By day a young Tyree studied jazz and classical music along with funk and R&B while playing with his hard rock band Purple Legion. Dobbins' goal was to fuse the literary richness of the writers he studied with the flows of his favorite rappers, while sharpening those flows as part of DC's Freestyle Union. The Miscellaneous Flux seeds were planted at this point, but they would not become an official unit until the pair expanded their network of collaborators when they went to university - Dobbins at American and Tyree at Howard.
If you were a Flux fan from 1998-2005, you might struggle to explain your enthusiasm to those who were unfamiliar, as they were the unexpected linkage between disparate corners of your record collection.
"Pharoahe Monch sitting in with Weather Report"
"Led Zeppelin, Freestyle Fellowship, D'Angelo and Roni Size doing shrooms together"
Eventually you stop describing it and take your friend to a Flux show for simultaneous face melting and mind expansion.
In this pre-digital U Street 2.0 scene full of indie artists gigging every night of the week and moving units of recordings out of the backpack and at the merch table, the Miscellaneous Flux EP landed in 2000. Four tracks on CD-R, each its own sonic universe but representative of all the critical Flux ingredients. By the time these tracks were laid in the studio, they'd been honed in scorching live shows for at least a year.
The EP opens with Tyree's meditative piano figure on "Path to the Storm" laying a bed for Dobbins' double time free verse. His prose tumbles out in a torrent then settles into a pocket before the refrain:
Once you think you've reached infinity your inner is deformed, and this is my path to the storm.
Without femininity a man cannot be born and this is my path to the storm.
Dobbins cedes the foreground to Brook Mumford's extended upright bass solo before another rush of lyrics with elastic meter, finishing with a synth and overdriven guitar freakout.
The second slot on the EP is a signature Flux tune. "Sad Sunshine" opens with sumptuous Rhodes courtesy of frequent collaborator Tony Hicks (aka Ndigo Rose). Dobbins is intimate and contemplative, exploring pain, ironies and contrast. Because sometimes a beautiful day becomes a shitty evening. He shouts out Dimensional Control aka Tim Hicks who contributes vocals to this project and would connect with Dobbins in the post Miscellaneous Flux band Cornel West Theory.
"Drizzle" wasn't included in the initial release of this EP, and is included here as a window into the development of Miscellaneous Flux before the experiment had a name. This ambient head trip features Tyree stretching out on his axe and is among the earliest material the band recorded.

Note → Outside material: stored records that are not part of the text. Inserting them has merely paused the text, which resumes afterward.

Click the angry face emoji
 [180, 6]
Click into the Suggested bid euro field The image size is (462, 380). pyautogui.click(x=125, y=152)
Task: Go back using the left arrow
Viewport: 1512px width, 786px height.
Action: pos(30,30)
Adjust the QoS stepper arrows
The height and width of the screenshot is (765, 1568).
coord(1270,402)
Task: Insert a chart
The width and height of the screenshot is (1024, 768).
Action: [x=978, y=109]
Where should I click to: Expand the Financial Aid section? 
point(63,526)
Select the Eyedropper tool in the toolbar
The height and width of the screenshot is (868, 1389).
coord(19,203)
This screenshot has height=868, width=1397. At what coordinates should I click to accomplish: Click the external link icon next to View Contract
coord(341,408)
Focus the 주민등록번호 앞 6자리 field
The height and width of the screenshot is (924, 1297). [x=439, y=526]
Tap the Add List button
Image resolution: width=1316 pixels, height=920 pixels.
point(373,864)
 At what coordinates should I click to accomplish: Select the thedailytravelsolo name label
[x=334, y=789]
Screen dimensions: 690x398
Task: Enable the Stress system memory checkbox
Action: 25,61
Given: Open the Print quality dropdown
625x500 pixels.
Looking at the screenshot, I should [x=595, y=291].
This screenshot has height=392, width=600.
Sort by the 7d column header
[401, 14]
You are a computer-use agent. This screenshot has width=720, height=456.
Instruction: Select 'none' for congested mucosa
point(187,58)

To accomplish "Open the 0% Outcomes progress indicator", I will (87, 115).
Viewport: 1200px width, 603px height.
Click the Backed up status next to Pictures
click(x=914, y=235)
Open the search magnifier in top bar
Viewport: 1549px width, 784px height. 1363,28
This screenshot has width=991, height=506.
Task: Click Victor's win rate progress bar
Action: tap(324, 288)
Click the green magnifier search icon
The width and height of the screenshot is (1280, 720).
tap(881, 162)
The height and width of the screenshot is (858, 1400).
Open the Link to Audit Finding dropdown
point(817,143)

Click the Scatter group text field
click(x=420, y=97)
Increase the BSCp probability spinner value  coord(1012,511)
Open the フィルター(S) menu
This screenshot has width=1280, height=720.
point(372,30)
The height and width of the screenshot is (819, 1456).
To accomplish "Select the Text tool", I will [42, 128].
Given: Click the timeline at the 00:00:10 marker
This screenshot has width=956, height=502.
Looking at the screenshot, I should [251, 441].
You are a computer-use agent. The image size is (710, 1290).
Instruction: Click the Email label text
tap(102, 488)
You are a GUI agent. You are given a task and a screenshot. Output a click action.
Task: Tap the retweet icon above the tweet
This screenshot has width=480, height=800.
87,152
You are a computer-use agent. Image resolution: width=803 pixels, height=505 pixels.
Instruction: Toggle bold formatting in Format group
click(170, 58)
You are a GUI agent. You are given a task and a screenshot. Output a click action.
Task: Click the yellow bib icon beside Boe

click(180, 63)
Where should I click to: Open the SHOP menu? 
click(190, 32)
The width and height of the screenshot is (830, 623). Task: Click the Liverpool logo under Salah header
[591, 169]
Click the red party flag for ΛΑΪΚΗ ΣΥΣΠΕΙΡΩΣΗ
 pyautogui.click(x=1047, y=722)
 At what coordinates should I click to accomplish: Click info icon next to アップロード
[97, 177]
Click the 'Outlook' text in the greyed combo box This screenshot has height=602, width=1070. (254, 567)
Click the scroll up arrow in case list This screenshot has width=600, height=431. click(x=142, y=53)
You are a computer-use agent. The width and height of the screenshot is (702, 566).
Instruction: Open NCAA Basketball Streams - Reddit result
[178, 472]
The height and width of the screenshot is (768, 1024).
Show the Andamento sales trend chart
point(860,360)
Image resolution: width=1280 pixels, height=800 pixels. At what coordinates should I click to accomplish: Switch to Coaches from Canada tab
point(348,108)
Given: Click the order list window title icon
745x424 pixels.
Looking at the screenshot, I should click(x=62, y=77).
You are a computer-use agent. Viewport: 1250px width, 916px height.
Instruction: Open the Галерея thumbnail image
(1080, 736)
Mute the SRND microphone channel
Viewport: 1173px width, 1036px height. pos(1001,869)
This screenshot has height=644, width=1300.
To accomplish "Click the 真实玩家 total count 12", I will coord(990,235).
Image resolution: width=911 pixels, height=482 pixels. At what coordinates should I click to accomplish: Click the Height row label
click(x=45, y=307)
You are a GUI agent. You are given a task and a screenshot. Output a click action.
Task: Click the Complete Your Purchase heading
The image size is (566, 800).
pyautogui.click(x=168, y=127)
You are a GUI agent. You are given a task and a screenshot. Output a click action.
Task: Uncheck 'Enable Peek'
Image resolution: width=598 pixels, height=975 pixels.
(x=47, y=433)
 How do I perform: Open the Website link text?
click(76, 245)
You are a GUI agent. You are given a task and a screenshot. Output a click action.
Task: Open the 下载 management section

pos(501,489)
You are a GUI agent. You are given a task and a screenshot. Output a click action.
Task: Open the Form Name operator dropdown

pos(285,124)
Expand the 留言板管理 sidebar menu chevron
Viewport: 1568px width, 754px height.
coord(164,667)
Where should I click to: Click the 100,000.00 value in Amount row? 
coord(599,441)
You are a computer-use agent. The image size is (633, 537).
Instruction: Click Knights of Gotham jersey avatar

"Dream Sequence" is the project's apex, where all of the band's disparate influences slam into and magnify each other. Tyree's main guitar riff comes in raw then builds in strength with layers of reeds and brass on top. This is the only tune to feature horns. Then a drum'n'bass break with Mumford locked in on the electric and horns going frantic before Dobbins floats on the high BPM rhythm. His rapid fire flashes of imagery ride a roller coaster through buildups, breakdowns and tempo changes with Tyree's riff coming back at smoking tempo before Dobbins' freaky big finish backed by Rahima Rice. Trivia note: Dobbins is rapping about an erotic encounter between vampires.
"Drop" immerses the listener in live Flux circa 2000, when they would pack out intimate venues like U Street's Velvet Lounge with Dobbins and Hicks evoking Project Blowed in an extended free jazz context.
This EP is a fascinating snapshot of a group of musicians figuring out where their influences made sense together, in a space where all the possibilities seemed endless. It's as simple as a guitarist and a lyricist repeatedly asking each other "what if?" and following that question to a novel result over and over again.